ETL using Shell Scripts

ETL using Shell Scripts

  1. Connecting to Postgres and Create a Table

    Here I have created ETL Pipeline in a Postgres docker container. To install and run postgres container you can follow Postgres Connection with Docker.

    Create a Database in postgres and a table where we will load data at the end.

          psql --username=postgres --host=localhost
          /c template1;   
          CREATE TABLE access_log(timestamp TIMESTAMP, latitude float, 
          longitude float, visitor_id char(37));
    

    After creating database name as template1 and table name as access_log. We will quit the postgres shell.

  2. Create a new file named shell-access-log.sh.

    touch shell-access-log.sh

  3. Download the gzip file and unzip file.

      wget "https://cf-courses-data.s3.us.cloud-object-storage.appdomain.cloud/IBM-DB0250EN-SkillsNetwork/labs/Bash%20Scripting/ETL%20using%20shell%20scripting/web-server-access-log.txt.gz"
      gunzip -f web-server-access-log.txt.gz
    

4. Extract Phase

In shell-access-log.sh file write a script to extract the data from gz file and get .txt file.

The columns in the web-server-access-log.txt file are delimited by ‘#’.

Save the delimited separated file in extracted-data.txt.

# Extract phase
echo "Extracting data"
# Extract the columns 1 (timestamp), 2 (latitude), 3 (longitude) and 
# 4 (visitorid)
cut -d# -f1-4 web-server-access-log.txt > extracted-data.txt

Save the file and run the bash script command. bash shell-access- log.sh

Check the extracted.txt file

cat extracted.txt

5. Transform Phase

Perform a transform in the txt file to CSV format.

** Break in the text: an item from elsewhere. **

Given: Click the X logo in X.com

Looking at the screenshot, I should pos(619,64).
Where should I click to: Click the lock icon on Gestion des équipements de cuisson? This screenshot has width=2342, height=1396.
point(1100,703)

The original “#” delimiter set apart the extracted columns.

We need to convert this into a “,” delimited file name as transformed.csv.

# Transform phase
echo "Transforming data"
# read the extracted data and replace the colons with commas.
sed 's/#/,/g' extracted-data.txt > transformed.csv

Save the file shell-access-log.sh and run it --- bash shell-access-log.sh

Check the transformed.csv to validate the data.

cat transformed.csv

6. Load Phase

Load the data into the table access_log in PostgreSQL.

PostgresSQL copy command will copy data from csv to table in postgres.

Syntax to copy data :-

COPY table_name from 'filename' DELIMITERS 'delimiter_character' FORMAT;

   # Load phase 
   echo "Loading data" 
  # Send the instructions to connect to 'template1' and 
  # copy the file to the table 'access_log' through the command pipeline. 
  echo "\c template1;\\COPY access_log FROM 'transformed.csv' 
  DELIMITERS ',' CSV HEADER;" | psql --username=postgres -- 
  host=localhost

Run Final script ~ bash shell-access-log.sh

Run the below command to populate the data in table.

psql --username=postgres --host=localhost
\c template1
select * from access_log;